**WRITTEN REQUEST**:
Copy the part of the antenna wiring thread from "# Need Wiring" to "for other rooms.".

# Need Wiring Help



## compnurd (Apr 23, 2007)

Ok So getting serious about cutting the cord.. Still need to figure out getting local hockey but another topic....

My Plan is to get Two OTA Tivos.. and several Tivo minis for other rooms.

I plan to put the Antenna in the Attic.. But I dont have a spare coax there.. So I need to split the signal possibly alot.. I need some help to see if this will work.


All RG6 Coax is homeruned to the basement. I have close access to the run in the attic that runs to my MBR..

My Plan Place the Antenna in the attic.. Split it. One Leg goes to the MBR(Will be a DVR there) and the other end feed back down to the basement... From there Plug Into a 6 Port Splitter. Line coming from attic will go to the input.. with the 6 legs going to the other TV's One of which will have another DVR.. the rest Tivo Minis on MOCA.....

**RECORDED DATA**:
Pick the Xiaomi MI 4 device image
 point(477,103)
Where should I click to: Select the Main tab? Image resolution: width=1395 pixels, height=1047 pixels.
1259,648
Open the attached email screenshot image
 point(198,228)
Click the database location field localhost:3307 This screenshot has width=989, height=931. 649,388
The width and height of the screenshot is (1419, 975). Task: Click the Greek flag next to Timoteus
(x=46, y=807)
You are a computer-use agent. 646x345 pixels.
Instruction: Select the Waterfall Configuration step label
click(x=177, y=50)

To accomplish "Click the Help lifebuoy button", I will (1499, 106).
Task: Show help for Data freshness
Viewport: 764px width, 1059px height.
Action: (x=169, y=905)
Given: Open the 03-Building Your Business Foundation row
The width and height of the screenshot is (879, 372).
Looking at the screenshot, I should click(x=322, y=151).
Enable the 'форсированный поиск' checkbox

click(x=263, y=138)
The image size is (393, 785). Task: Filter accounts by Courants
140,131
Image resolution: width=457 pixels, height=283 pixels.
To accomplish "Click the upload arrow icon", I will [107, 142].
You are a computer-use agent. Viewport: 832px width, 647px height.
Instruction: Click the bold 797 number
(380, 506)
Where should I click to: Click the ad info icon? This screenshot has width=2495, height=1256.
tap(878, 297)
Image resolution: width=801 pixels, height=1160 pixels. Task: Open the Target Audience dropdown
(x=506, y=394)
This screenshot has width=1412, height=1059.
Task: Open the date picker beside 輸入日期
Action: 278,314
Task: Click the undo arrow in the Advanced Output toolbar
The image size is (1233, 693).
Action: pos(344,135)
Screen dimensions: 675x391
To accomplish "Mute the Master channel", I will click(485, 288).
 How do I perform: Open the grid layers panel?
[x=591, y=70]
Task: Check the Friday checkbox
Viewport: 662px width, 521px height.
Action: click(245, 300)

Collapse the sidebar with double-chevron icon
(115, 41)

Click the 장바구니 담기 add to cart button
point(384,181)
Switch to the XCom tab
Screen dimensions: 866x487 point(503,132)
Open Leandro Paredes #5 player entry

**FINISHED ANSWER**:
# Need Wiring Help



## compnurd (Apr 23, 2007)

Ok So getting serious about cutting the cord.. Still need to figure out getting local hockey but another topic....

My Plan is to get Two OTA Tivos.. and several Tivo minis for other rooms.